◆ **Passage shown**
**********
TWO prominent businessmen who have been at each other’s throats over a property worth of millions of maloti in Mafeteng will face off before High Court judge Lisebo Chaka-Makhooane on 29 November this year.

Messrs Ben Radiopelo Maphathe and Ashraf Abubaker have been at loggerheads over the Patsa Shopping Centre since 2009 when the Land Administration Authority (LAA) purportedly posthumously renewed the sublease agreement between the former’s late father, Dr Kenneth Thulo Maphathe and I. Kuper, a company which is owned by Mr Abubaker.

Dr Maphathe died in 2000 and the contract between him and the I. Kuper, which expired in 2015, was renewed in 2009, giving the I. Kuper Managing Director, Mr Abubaker, grounds to petition the courts that same year to grant him the right to occupy, control and collect rentals accruing from the commercial site.

On the other hand, Mr Maphathe is fighting to retain the ownership of the property he inherited from his father. He is also fighting for the enforcement of the October 2014 Court of Appeal judgement which confirmed that Mr Abubaker does not have a right to collect rentals from Patsa Shopping Centre.

Patsa Shopping Centre has been at a centre of a long drawn out court battle between Messrs Maphathe and Abubaker over a host of issues related to the interpretation of a sublease agreement signed in 1990 between the late Mr Maphathe and I. Kuper (Pty) Ltd. The agreement expired in 2015.

And in October 2014, a three-member Court of Appeal panel ordered that I. Kuper must account to Mr Maphathe for all the monies received by the company from the tenants at the Patsa building.
**********
◆ **Data segment**
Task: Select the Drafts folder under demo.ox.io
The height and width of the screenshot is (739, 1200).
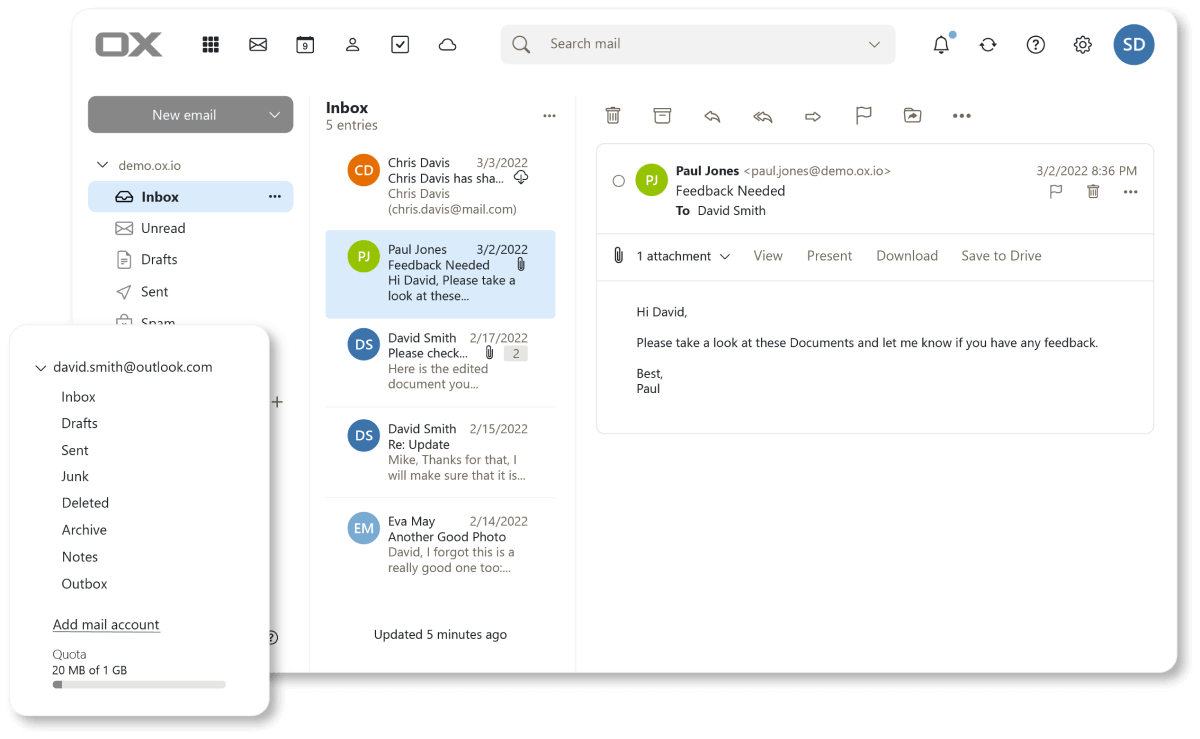Action: [159, 260]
**********
◆ **Your task**
Put this sentence from the Patsa Shopping Centre report into Spanish: "On the other hand, Mr Maphathe is fighting to retain the ownership of the property he inherited from his father."

◆ **Solution to the problem**
Por otro lado, el Sr. Maphathe lucha por conservar la propiedad del inmueble que heredó de su padre.